Baliśmy się tego meczu, bo oglądaliśmy wszystkie spotkania Hiszpanów. Założenia były takie, żeby zwalniać grę. Nie dać sobie narzucić takiego ich grania szybkiego, krótkiego plus agresywnej obrony i wejścia do każdej piłki. Z trenerem hiszpańskim (Valero Rivera Lopez ) pracowałem w klubie i dużo mi pokazał. To mi w głowie zostało. Dlatego wiedziałem, że on zawsze jest nastawiony bardzo ofensywnie.

Reklama

Przedwczoraj Francja prowadząc z Hiszpanią sześcioma bramkami, o mały włos, a by przegrała. To przez dwa dni na treningu wałkowaliśmy, że nie możemy iść za szybko. Można oczywiście bezpośrednio skontrować, natomiast trzeba piłkę szanować i wybijać ich z rytmu.

Bałem się pomimo prowadzenia, bo wewnętrznie gdzieś siedział we mnie ten mecz z igrzysk, gdzie też prowadziliśmy pięcioma bramkami i nagle w dwie minuty zaczęliśmy pierdzieć.

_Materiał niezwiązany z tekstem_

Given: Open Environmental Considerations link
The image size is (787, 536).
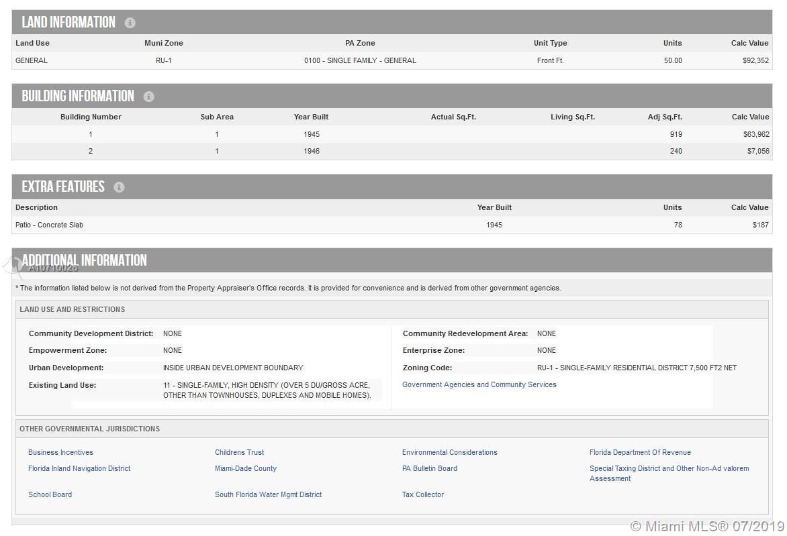Looking at the screenshot, I should [449, 453].
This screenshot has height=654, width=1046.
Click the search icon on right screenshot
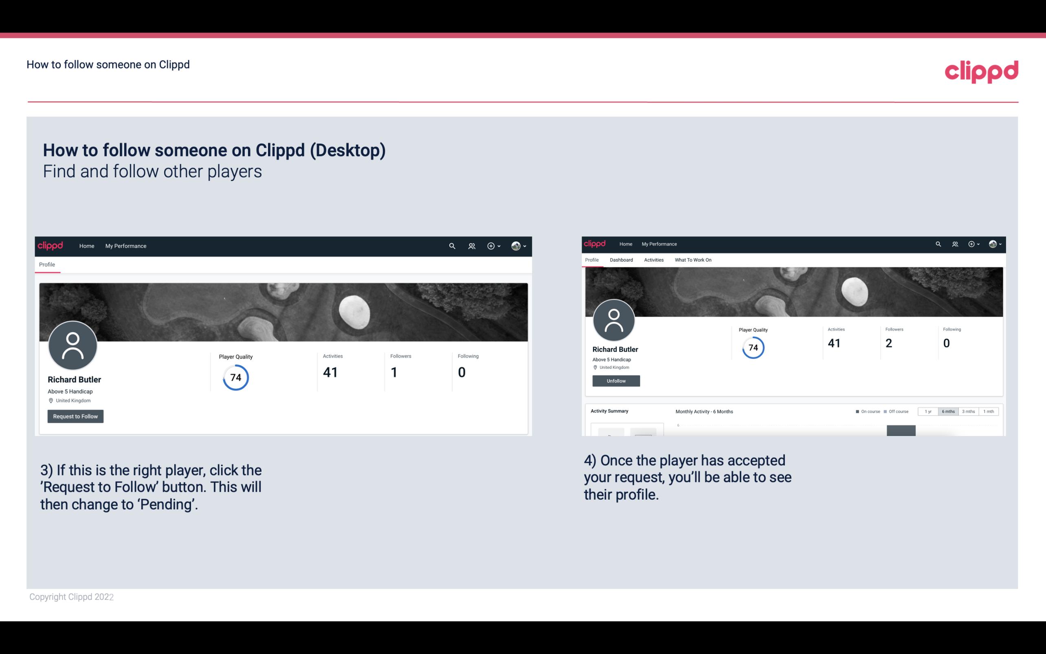point(937,243)
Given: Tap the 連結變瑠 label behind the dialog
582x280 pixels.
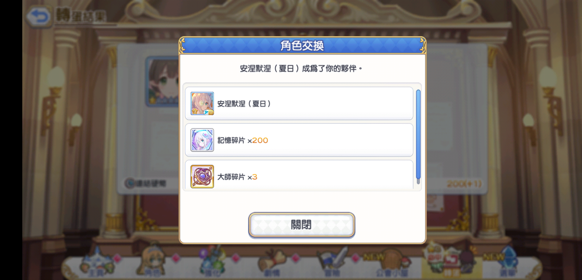Looking at the screenshot, I should [146, 183].
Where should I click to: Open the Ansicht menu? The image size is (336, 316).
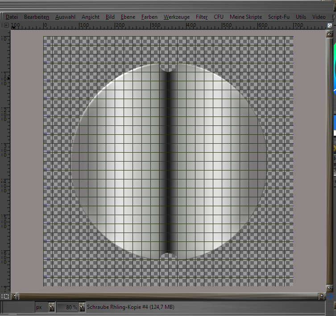[91, 17]
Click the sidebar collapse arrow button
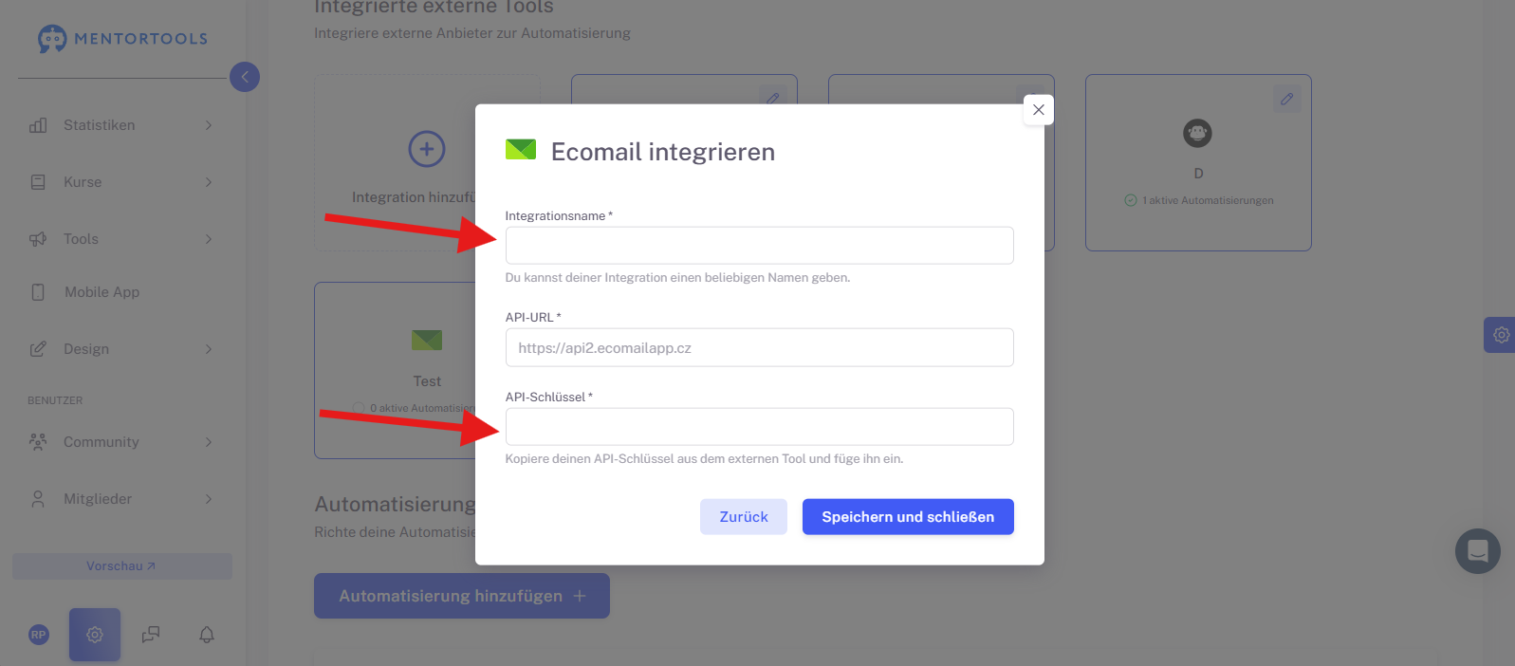Viewport: 1515px width, 666px height. [245, 77]
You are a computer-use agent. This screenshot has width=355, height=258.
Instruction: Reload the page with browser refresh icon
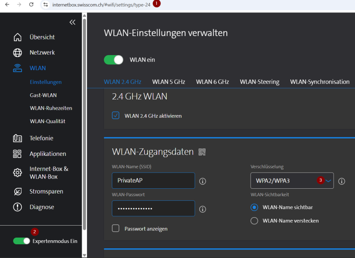(31, 4)
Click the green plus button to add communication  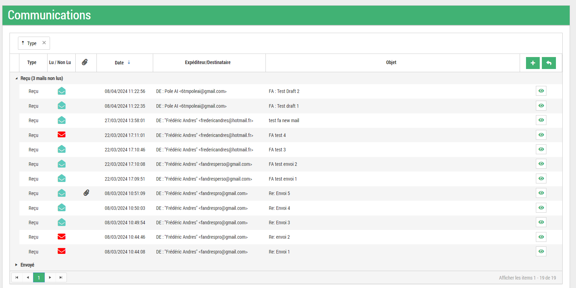click(x=533, y=63)
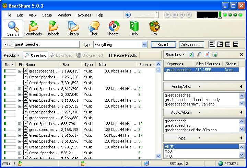Pause Results in the search toolbar
Image resolution: width=247 pixels, height=168 pixels.
pyautogui.click(x=123, y=55)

Na piątkę czy na szóstkę dziś zasłużyli wszyscy. Jest czas na każdego na tych mistrzostwach. Tu nie ma zawodnika, który nie jest potrzebny. Każdy zawodnik ma swoje pięć minut i dalej tak będziemy to szarpać.

Reklama

Artur Siódmiak:

Wygraliśmy dzięki rozbiciu defensywy Hiszpanów i konsekwentnej grze w obronie plus bieganie do udanych kontr. Mieliśmy też kilka faz, w których wybijaliśmy z rytmu Hiszpanów. Zwalnialiśmy tempo. Oni lubią grać bardzo żywiołową piłkę ręczną. A my to tempo zmienialiśmy, raz przyspieszaliśmy raz zwalnialiśmy, wybijając ich z rytmu i to też było pewnym kluczem do zwycięstwa.

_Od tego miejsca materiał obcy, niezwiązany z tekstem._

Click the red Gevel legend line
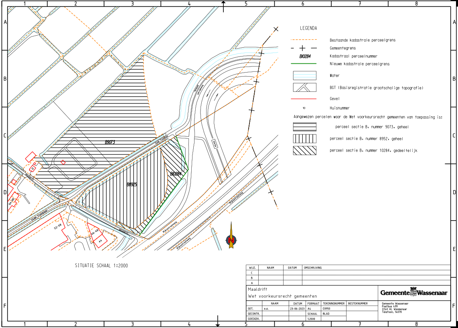 (x=304, y=98)
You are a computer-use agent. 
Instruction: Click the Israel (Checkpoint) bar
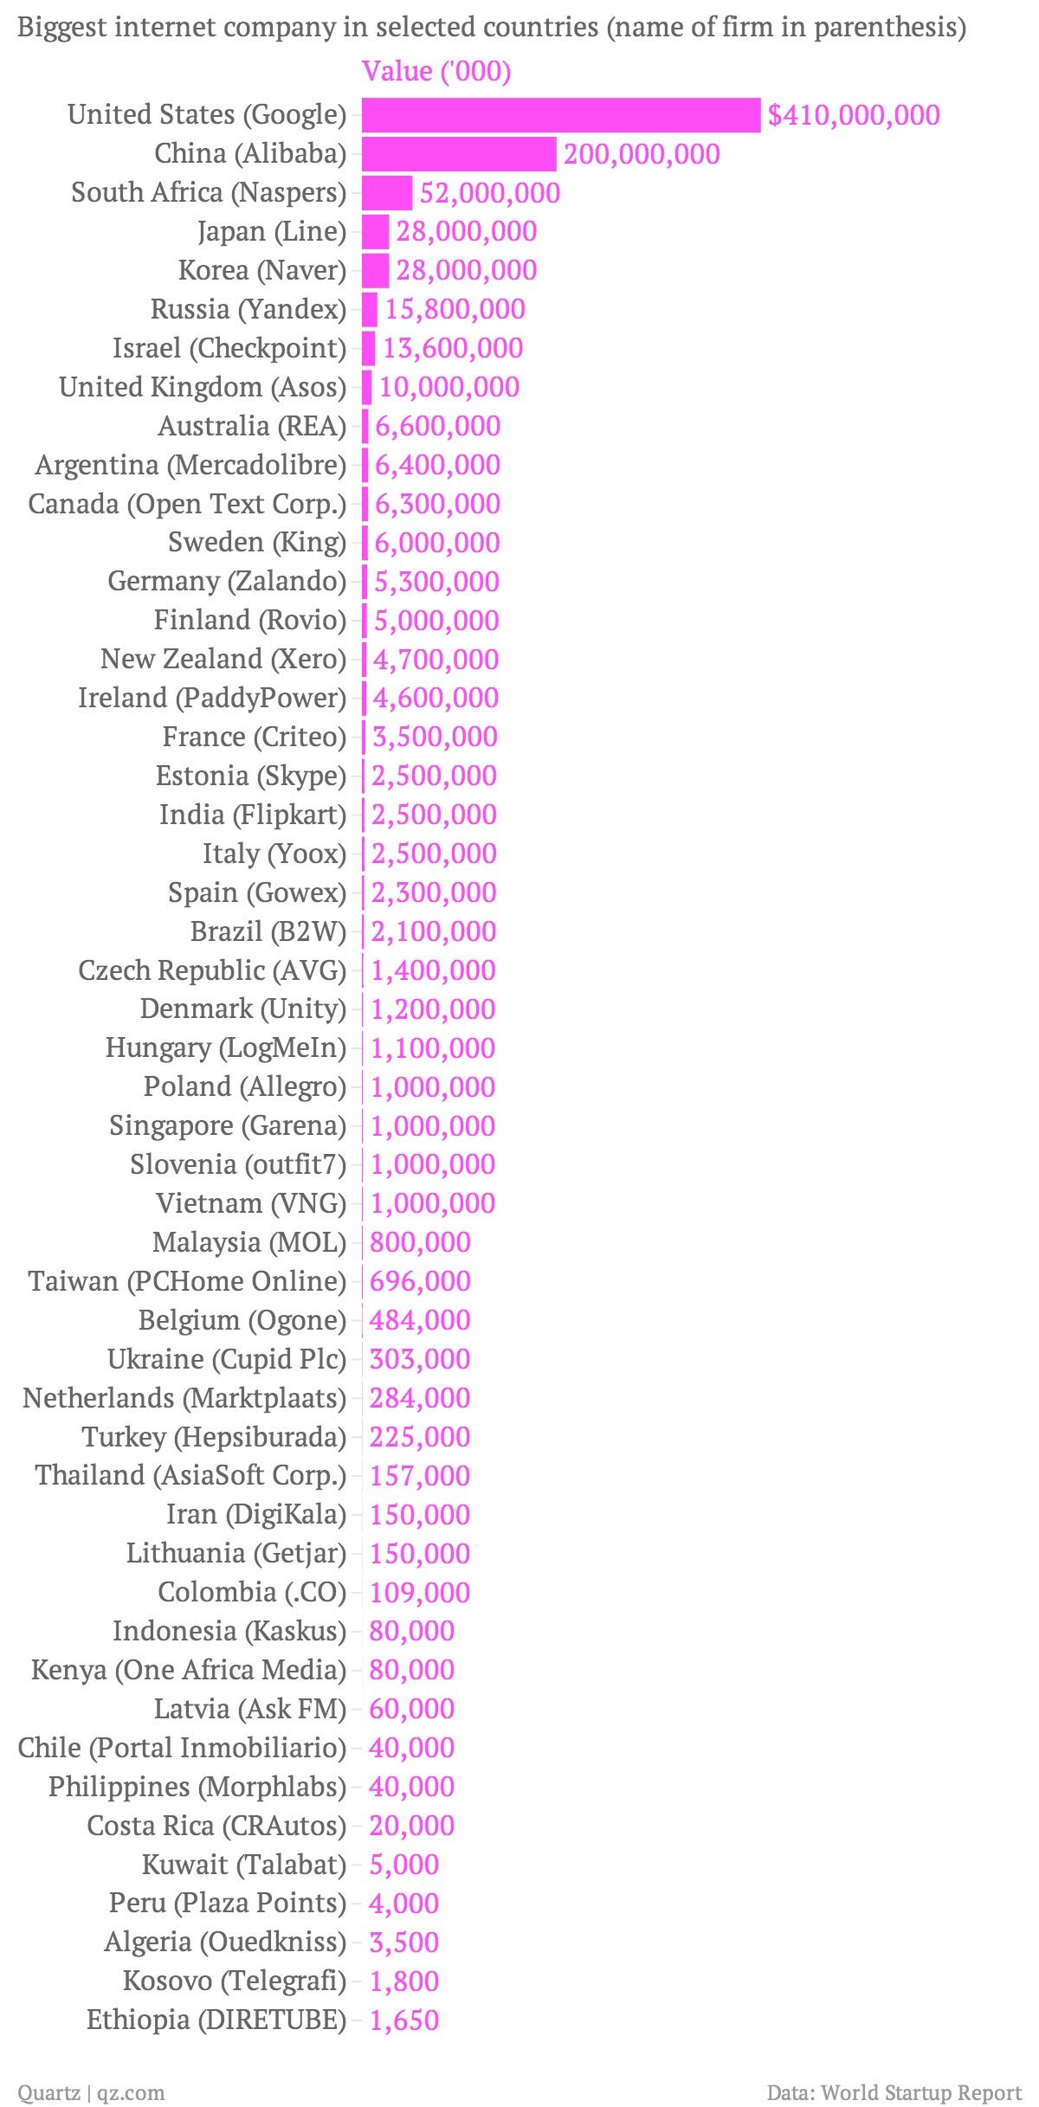click(369, 348)
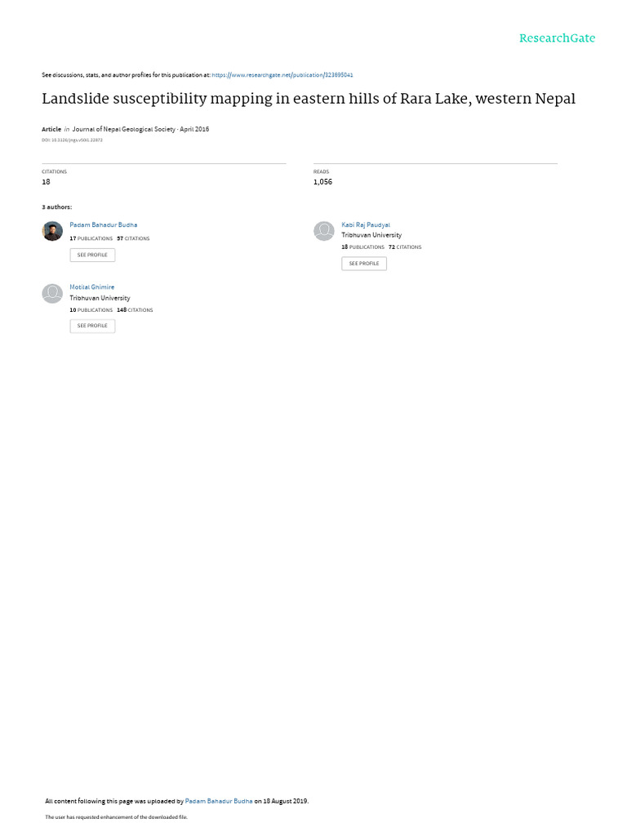Click Kabi Raj Paudyal's avatar icon
This screenshot has height=836, width=627.
pyautogui.click(x=323, y=231)
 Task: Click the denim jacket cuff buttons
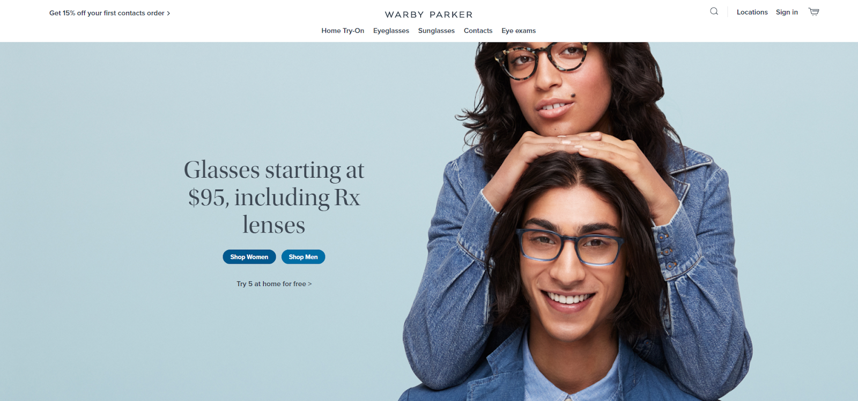667,251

Wybrany na najlepszego zawodnika polskiego w tym meczu - Krzysztof Lijewski (o Michale Jureckim):

To nie jest normalny człowiek, to jest jakiś Robocop. To jest gladiator, który sam może góry przenosić. Jest duszą tej drużyny. Jest ciężko go zastąpić zarówno na boisku jak i poza nim. To co dzisiaj pokazał: charakter, wolę walki, ambicję, mogę w samych superlatywach o nim mówić. Cieszę się, że wrócił i to w jakim stylu.

Michał Jurecki:

Miałem cztery dni wolnego, dwa treningi odpuściłem. Ciężko było mi wysiedzieć na ławce w meczu ze Słowenią, bo bardzo chciałem pomóc, ale niestety nie mogłem. Wiedziałem, że jak będę mógł wyjść na boisko, to zrobię wszystko żeby chłopakom pomóc. Wygraliśmy bardzo twardą grą w obronie i spokojną grą w ataku.

Mariusz Jurasik:

Bardzo dobrze rozegraliśmy ten mecz taktycznie. Wiedzieliśmy co grają Hiszpanie. Tak czuliśmy, że wyjdą 5-1 na środku z jakimś małym chłopakiem i to się sprawdziło. Obejrzeliśmy sobie jeszcze dziś mecz z Pekinu, jak z nimi graliśmy. I w sumie mieliśmy taką samą taktykę jak na olimpiadzie. Tam też wygrywaliśmy cały mecz, tylko niefartownie nas doszli i tam zwyciężyli. Jak wygrywaliśmy chyba siedmioma bramkami i Hiszpanie wzięli czas, to Bogdan do nas powiedział, żeby tam nie było żadnych śmichów chichów, żadnej euforii, bo Hiszpanie grają do końca i mogą nas jeszcze dojść. Dobrze, że nam to przypomniał i dalej graliśmy skoncentrowani.